Toyota Corolla z silnikiem spalinowym zasilanym wodorem pokonała w tym roku 478 okrążeń, o 120 więcej niż rok temu. Samochód przyjechał na metę ostatni, do pokonania 2 181 kilometrów musiał zatrzymać się 41 razy na uzupełnianie gazu, daje to średnio 53,2 kilometra na zbiorniku paliwa. Toyota twierdzi, że obecnie największym wyzwaniem jest zwiększenie zasięgu i skrócenie czasu tankowania H2.
Toyota Corolla H2-ICE, czyli pomysł Toyoty na silniki zeroemisyjne
Wodorowa Toyota Corolla bez problemu przekroczyłaby barierę 500 okrążeń, gdyby nie spędziła 2 godzin w pit-stopie, kiedy była naprawiana po zdarzeniu na torze. Tegoroczne 478 okrążeń to o 120 więcej niż rok temu. Najlepszy czas przejazdu, jaki udało się w niej osiągnąć, wyniósł 1:59,9 minuty, podczas gdy w tej samej klasie ST-Q rekordowy czas okrążenia to 1:48,4 minuty (źródło) – samochód nie odbiega zatem istotnie pod względem osiągów od swych konkurentów stosujących bardziej klasyczne paliwa.

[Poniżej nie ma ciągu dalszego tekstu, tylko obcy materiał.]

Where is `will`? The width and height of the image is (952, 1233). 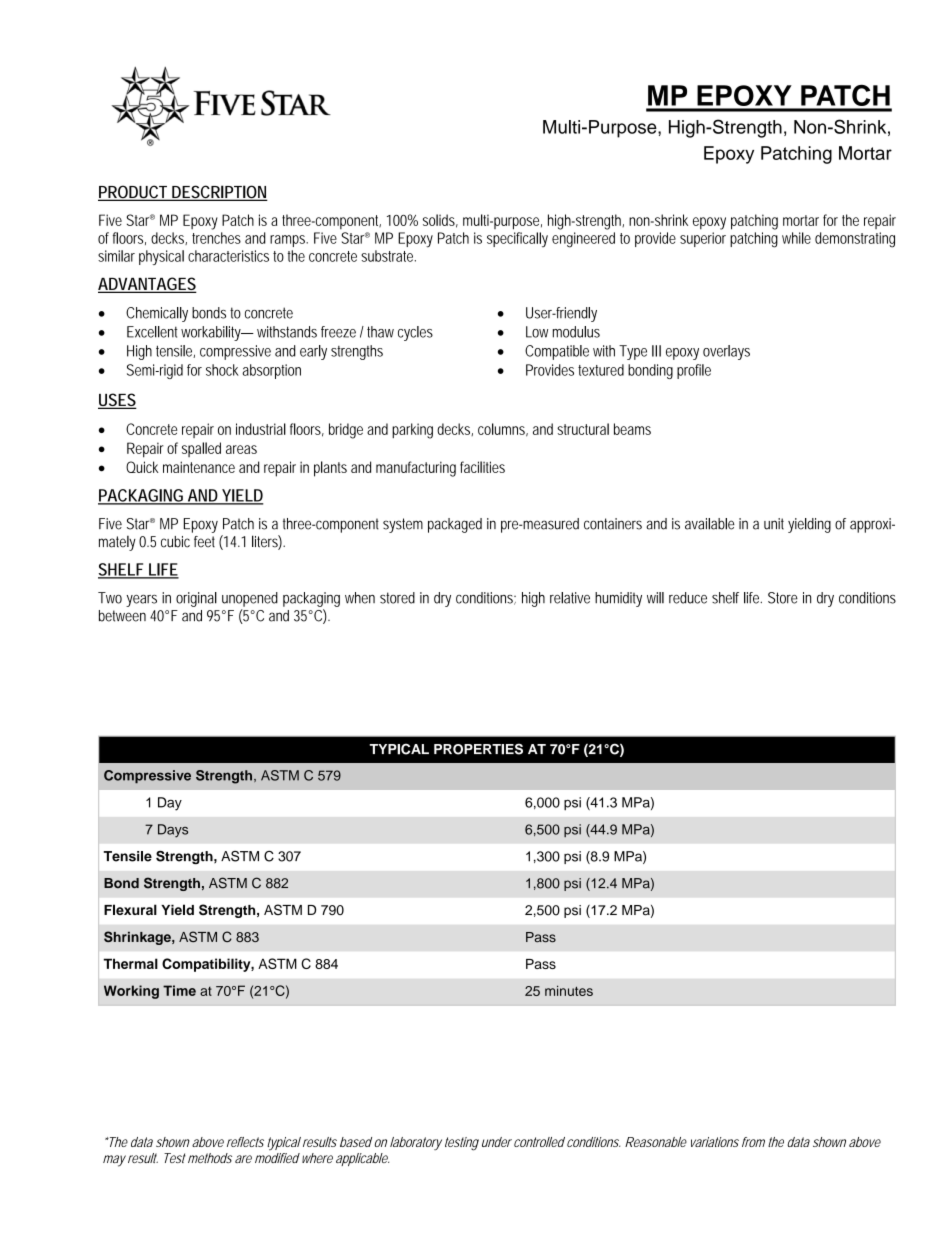 will is located at coordinates (655, 598).
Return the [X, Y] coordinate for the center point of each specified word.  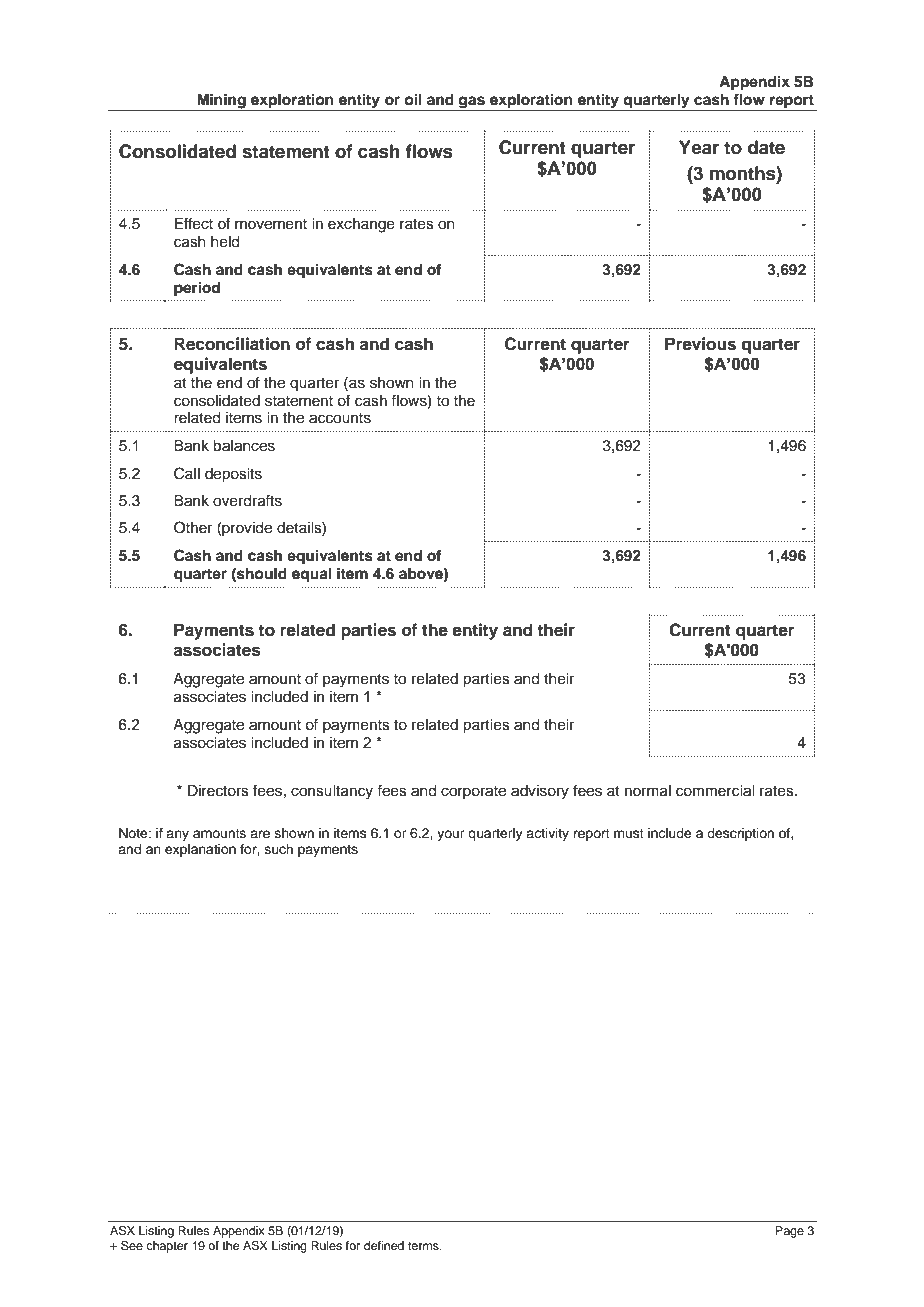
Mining [221, 102]
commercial [715, 791]
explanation [200, 850]
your [451, 835]
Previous [700, 344]
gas [472, 103]
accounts [340, 418]
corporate [473, 792]
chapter [167, 1247]
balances [244, 446]
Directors [218, 791]
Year [699, 147]
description [740, 834]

Zwycięzcą okazał się Endless AMG GT4, który objechał tor 721 razy. Zasilana neutralnym emisyjnie paliwem Toyota GR86 CNF pokonała 609 okrążeń, 2 778,9 kilometrów.
Toyota chwali się, że od maja 2021 roku w zasilanym wodorem silniku Corolli udało jej się zwiększyć moc o 24 procent i moment obrotowy o 33 procent, co oznacza poziomy porównywalne z silnikami benzynowymi. W aucie zapanowano nad niekontrolowanymi zapłonami wodoru w cylindrach, o 20 procent zwiększono też zasięg na jednym tankowaniu. Największym wyzwaniem jest osiągnięcie jeszcze wyższego zasięgu oraz skrócenie czasu tankowania wodoru w praktycznych zastosowaniach (źródło), dlatego producent rozważa zastosowanie wodoru skroplonego. Teraz uzupełnianie H2 zajęło w sumie około 5 godzin, mniej więcej 7,3 minuty na postój.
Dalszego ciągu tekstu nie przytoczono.